→ **TASKS TO PERFORM**:
1. List every person named in the civil liberties article below.
2. Using the civil liberties article below, answer each question on its own line:
(a) On what date was Padilla arrested?
(b) How many non-U.S. citizens held at Guantanamo Bay are involved in the two other cases?
(c) Which law did the Second Circuit Federal Appeals Court cite in invalidating the order?
3. Please pick up the civil liberties article below after its last sentence and keep writing.

→ **TEXT BLOCK**:
|---|
The University of Chicago’s Independent Student Newspaper since 1892

Chicago Maroon

Aaron Bros Sidebar

Law professor fights for civil liberties

Over the past several years Geoffrey R. Stone, a Distinguished Service Law Professor at the University, has challenged the Bush administration’s prolonged detainment of suspected terrorists, claiming that the suspension of their civil liberties violates their constitutional rights. Now, after months of remaining in legal limbo and solitary confinement, Stone’s clients may get their day in court.

This spring, at the behest of the Justice Department, the Supreme Court will hear joint arguments on the case of José Padilla and Yaser Esam Hamdi, both U.S. citizens held without formal charges under suspicion of holding links to al-Qaeda and the Taliban regime.

During the same period, the Supreme Court will also preside over two other cases involving 16 non-U.S. citizens detained in Guantanamo Bay, Cuba. In all three cases, which the Court is expected to decide on by June, the detainees are contesting their indefinite detention in a court usually reserved for civilians.

Stone, who co-authored an amicus brief for both the Hamdi and Guantanamo Bay cases and assisted in the Padilla case, said “the government has detained [Padilla] for two years, held him incommunicado, denied him access to an attorney or any judicial proceeding…is not within the constitutional authority of the U.S. government.”

On March 8, 2002, following intelligence reports that Padilla had ties to al Qaeda and was involved in a plan to detonate radioactive “dirty bombs” in the U.S., federal authorities arrested Padilla at O’Hare International Airport. Initially, Padilla was to be tried in a criminal court, but later Bush issued an executive order classifying Padilla as an “enemy combatant” placing him under military custody.

The classification suspended the constitutionally protected legal rights granted to U.S. citizens, such as having the right to seek representation and the right to trial.

Padilla has remained solitary confinement in a naval brig in South Carolina for over 18 months. Last December, however, the Second Circuit Federal Appeals Court, citing the Non-Detention Act of 1971, invalidated Bush’s order on the basis that he had not obtained Congressional authorization.

The lower court’s rulings on Padilla and the Supreme Court’s decision to hear all three cases breaks with the tradition of giving constitutional latitude to the executive office in what Stone calls “national emergency situations.”
|---|
→ **GIVEN INFORMATION**:
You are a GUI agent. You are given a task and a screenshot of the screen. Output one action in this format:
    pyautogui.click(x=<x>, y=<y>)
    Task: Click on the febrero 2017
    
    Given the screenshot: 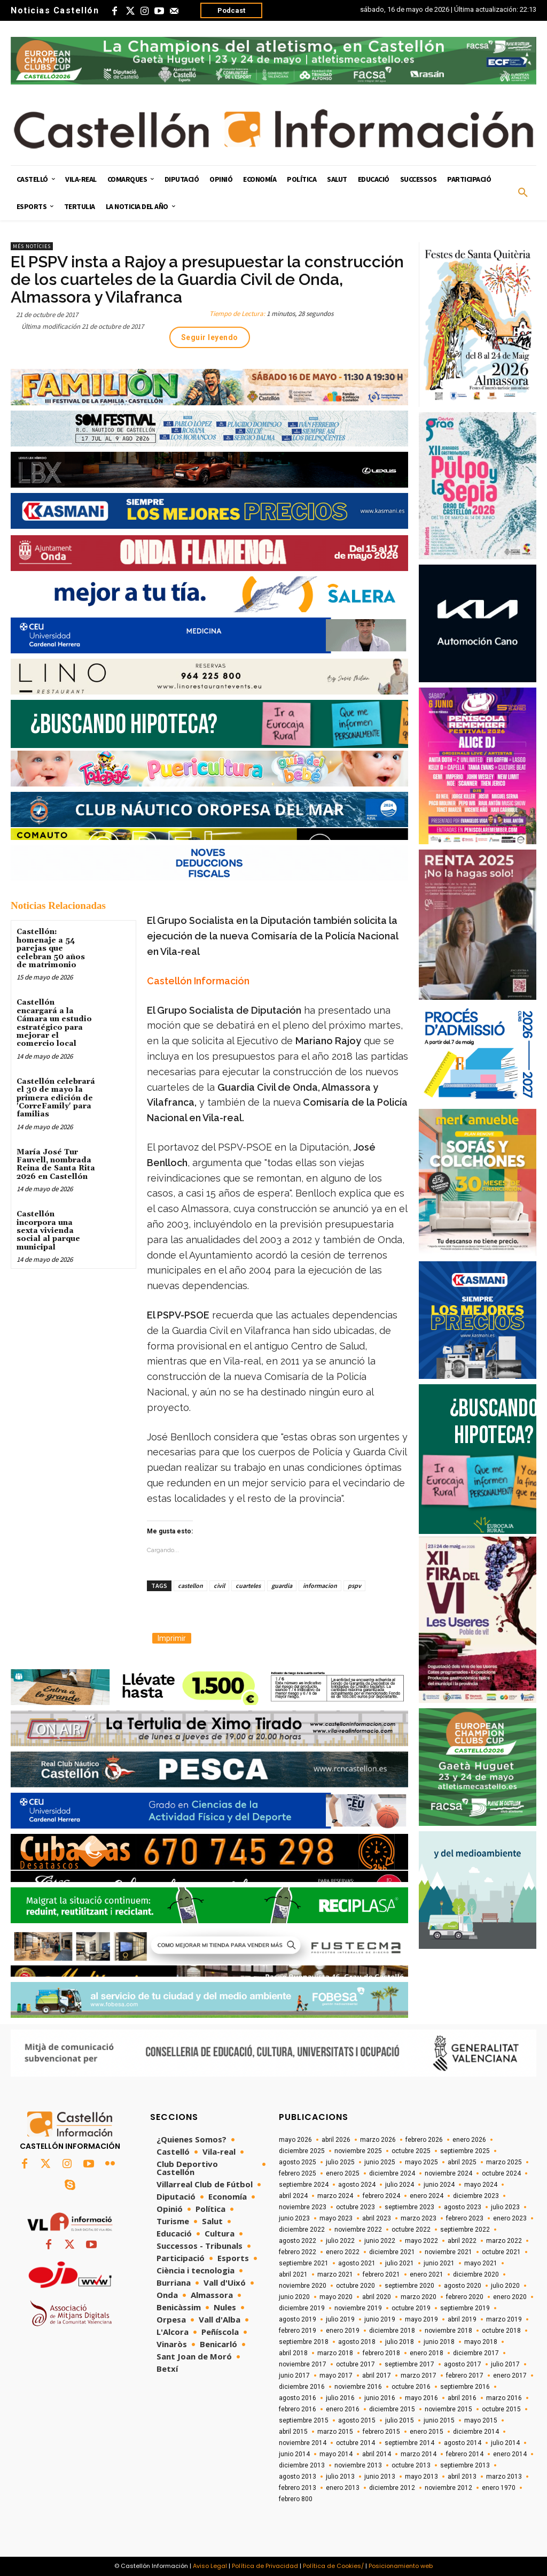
|---|
→ **ANSWERS TO THE TASKS**:
1.
Geoffrey R. Stone
José Padilla
Yaser Esam Hamdi
Bush

2.
(a) March 8, 2002
(b) 16
(c) The Non-Detention Act of 1971

3.
“Courts are poorly equipped to second-guess the executive in war-like situations, but at some point indefinite detention without either counsel or an opportunity to present facts will be unacceptable to the judiciary,” said Dennis Hutchinson, a senior lecturer in the Law School.

A Supreme Court ruling in favor of the detainees could come as a harsh political blow to the Bush administration, which has underscored maintaining national security and fighting terrorism as its top priority.

While the Bush administration has held terrorist suspects under military custody without any formal charges, it argues that if detainees were able to seek representation, then it would disrupt the interrogation process, precluding them from gleaning potentially vital information about al Qaeda and the Taliban.

Others remain skeptical about any intelligence or confessions obtained by the authorities because of the coercive methods that are used on detainees to collect the information.

Detainees are susceptible to depression given their cramped living quarters, ritualistic interrogations, lack of interpersonal contact, and indefinite sentences. According to a Vanity Fair investigative report, within the past six months there have been 40 suicide attempts among detainees. This number may underestimate the actual number of suicide attempts because military personnel have begun to classify them under “manipulative self-injurious behavior.”

The detainment of non-citizens at Guantanamo Bay could extend beyond mere legal considerations, therefore, to human rights violations.

Since the 9/11 attacks, only 64 detainees have been released from the detention facilities in Guantanamo Bay and cleared of charges by military officials.

Staunch supporters of the Bush administration’s anti-terrorism policies insist that some civil liberties must necessarily be sacrificed for the sake of national security. The Domestic Security Enhancement Act warrants the government to strip citizenship from individuals involved in groups deemed “terrorist organizations” by the attorney general.

Liberals hotly contest these restrictions to civil liberties, and the two sides continue to clash over the issue.

“It is the current administration’s attempt to secretly and single-handedly control the ‘collective well-being’ without any degree of accountability that should make us uncomfortable. How does the abandonment of our legal structure make us any safer,” said Ryan Hollon, a fourth-year in the College writing his thesis on the Padilla case.